Resistance exercise: At least two nonconsecutive days per week
Social scientist Dr. Arline Geronimus introduced the concept of “weathering” in 1992 to describe the cumulative toll of racism and discrimination on the health of young Black and Brown women in the U.S. Constant stress associated with a lifetime of exposure to traumatic events harms the health of people of color. In addition, the American Heart Association warns of “poor health behaviors linked to living with systemic racism” – the mix of these with constant stress is a recipe for heart disease. Poor health behaviors include smoking, overeating, lack of physical activity, poor sleep hygiene, an unhealthy diet, and not taking medications as prescribed.
When immigrants first arrive in the U.S., heart health may be protected by what is known as the “healthy immigrant effect.” The healthy immigrant effect describes new immigrants as, on average, healthier than U.S.-born people of the same age, race, and ethnicity. The longer someone lives in the U.S., however, the less healthy people become. This is ascribed to the toxic effects of poverty, substandard housing, lack of access to medical care, adoption of the American diet, smoking, substance abuse, and a lack of physical activity.
Maine’s immigrant women are mothers, wives, daughters, grandmothers, aunts, sisters, cousins. Many are overwhelmed with the burden of caring for family and community members while also holding full-time jobs. Dr. Lila Martin, a cardiologist at Maine Medical Partners Cardiology, believes that “gender disparities in caregiver responsibilities and financial constraints limit women’s access to care.” Immigrant women disproportionately work longer hours in stressful, labor-intensive jobs, some with overnight shifts. They are often unable to take sick days, report abuse or harassment, or advocate for safe or healthy work conditions because they are afraid of losing their job or jeopardizing their citizenship status.
Heart disease causes one-half of all deaths in women over the age of 55, and women are more likely to die from heart disease after they reach menopause than earlier in life. Women with severe hot flashes, night sweats, or who stop having periods when they are younger than age 45 may be at increased risk for cardiovascular disease. For a small subset of these women, “Research shows that starting hormone replacement therapy (HRT) during perimenopause can lower their risk for heart disease.”
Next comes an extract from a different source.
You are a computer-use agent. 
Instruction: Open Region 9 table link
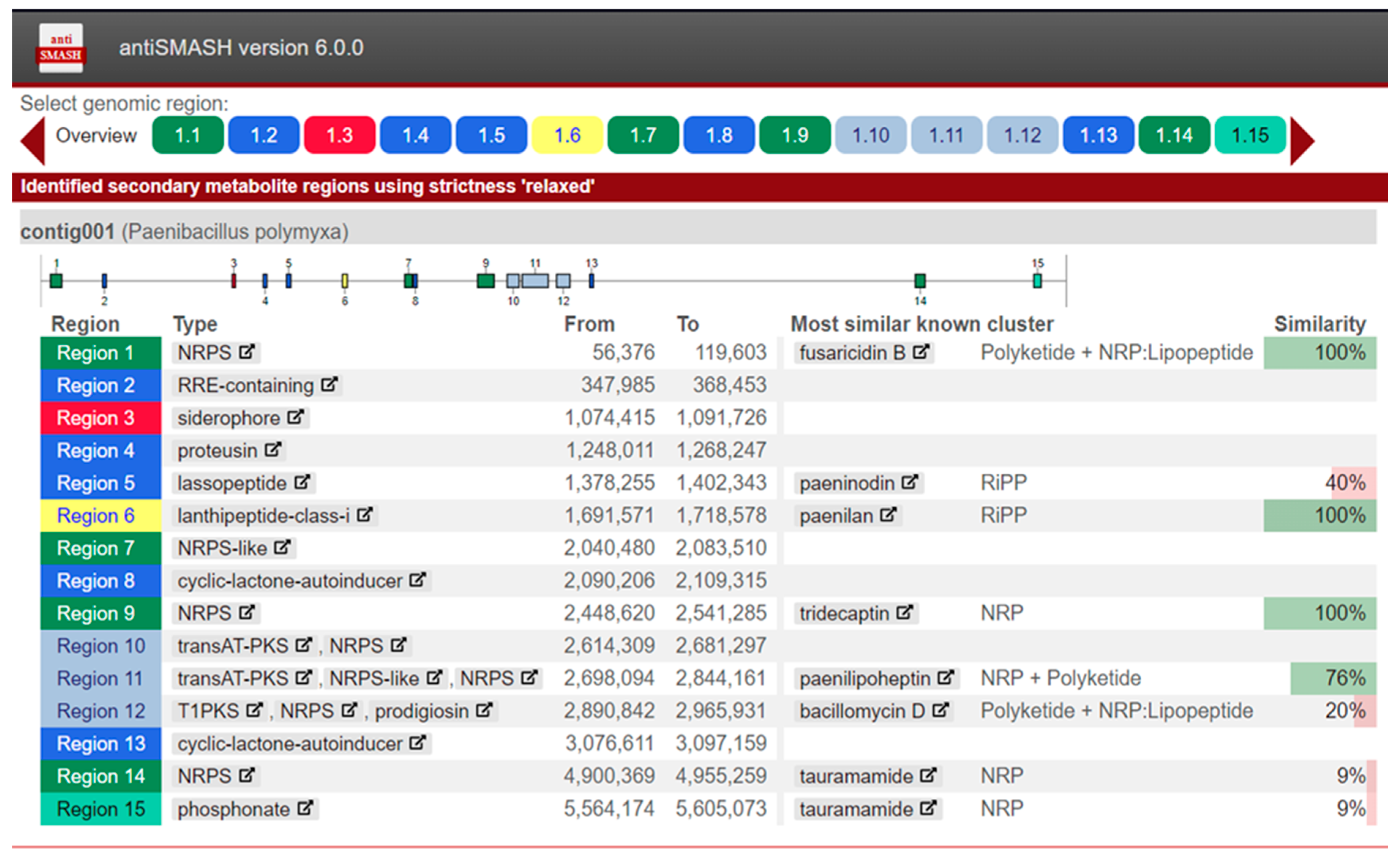click(x=96, y=613)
— Susan Kamin, certified nurse midwife and menopause expert, LifeCycle Women’s Health, Brunswick
Martin reports that women are “more likely to be misdiagnosed, have delays in access to urgent procedures, and are also likely to do worse after receiving treatment for heart disease.” This is especially true if they do not speak English well or have access to a primary care provider for preventive health screenings.
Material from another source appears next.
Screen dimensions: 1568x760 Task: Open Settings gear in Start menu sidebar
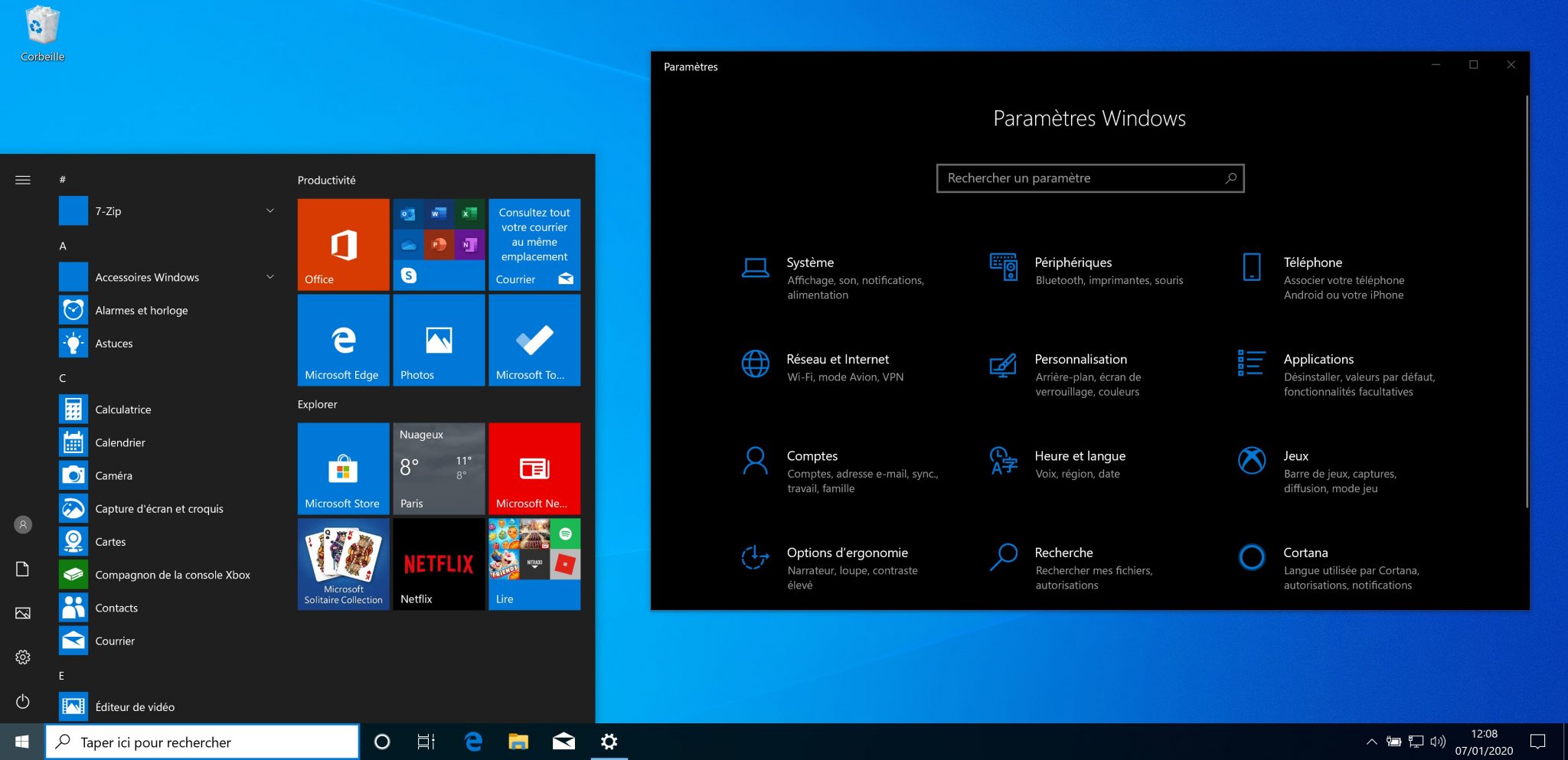[22, 657]
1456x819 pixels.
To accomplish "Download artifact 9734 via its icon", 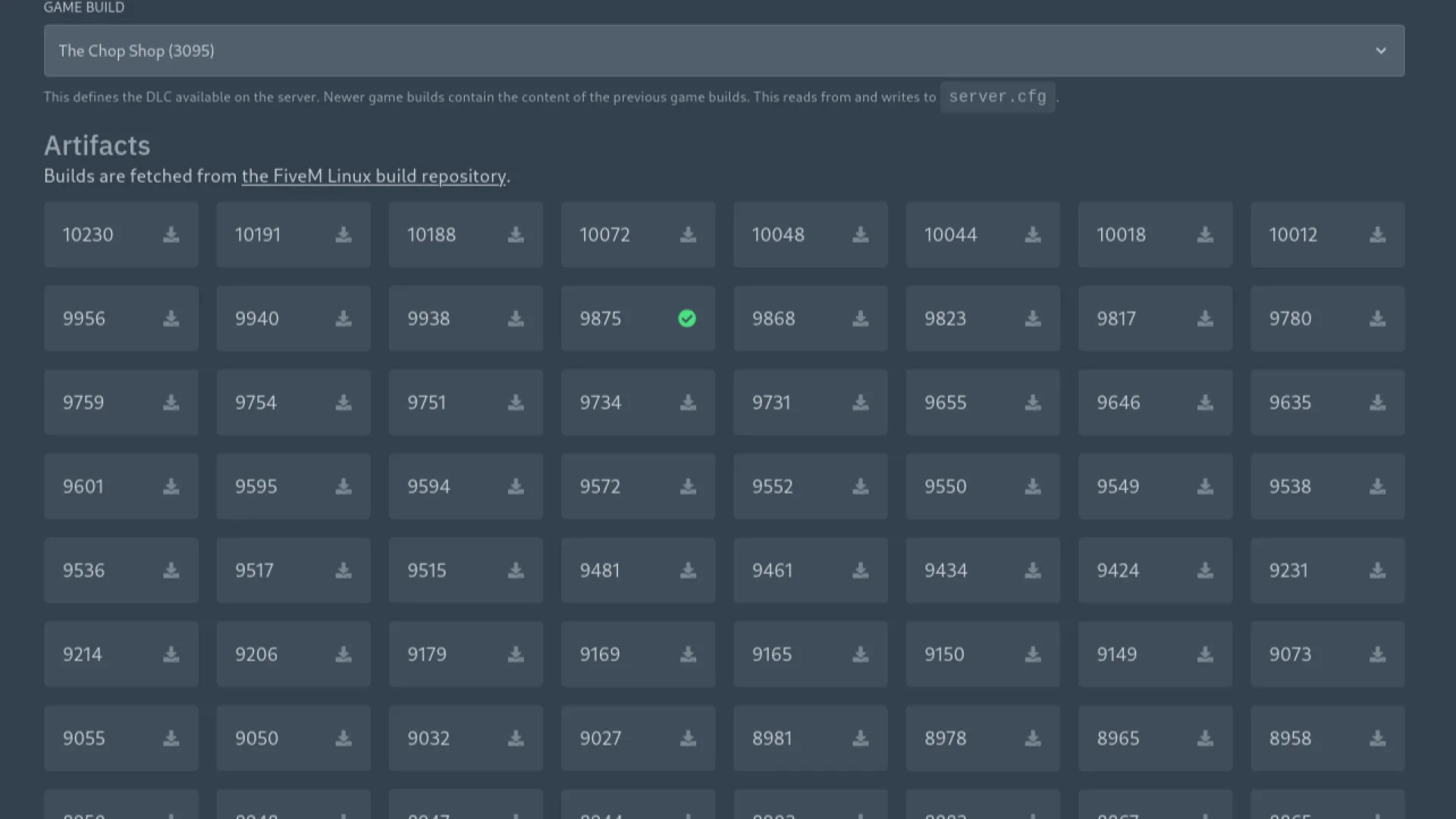I will [688, 403].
Cultural differences in expressing pain, and trouble describing symptoms may further delay or complicate heart disease diagnoses. The gender “pain gap” describes the documented phenomenon that women suffering from acute or chronic pain are frequently underdiagnosed and undertreated – and that undertreatment and misdiagnosis occurs more often among women of color.
Some of the symptoms of heart disease in women are “silent,” and women themselves – as well as practitioners – may overlook these. Heart disease in women can present as a confusing mix of subtle signs such as dull and heavy or sharp chest pain or discomfort; pain in the neck, jaw, throat, upper abdomen or back; nausea or vomiting; and feeling tired. Symptoms can come and go and some women have no symptoms at all.
Prevention and Treatment
Every second counts when someone is having a heart attack, so knowing and paying attention to the symptoms of heart attacks and heart disease in women can save lives. The faster someone receives emergency medical services, the greater their chances for survival. Cardiologists agree that heart attack prevention should begin early in life, starting with assessing risk factors for heart disease. At regular health care appointments, women should have blood sugar and cholesterol screenings, and weight and blood pressure measurements.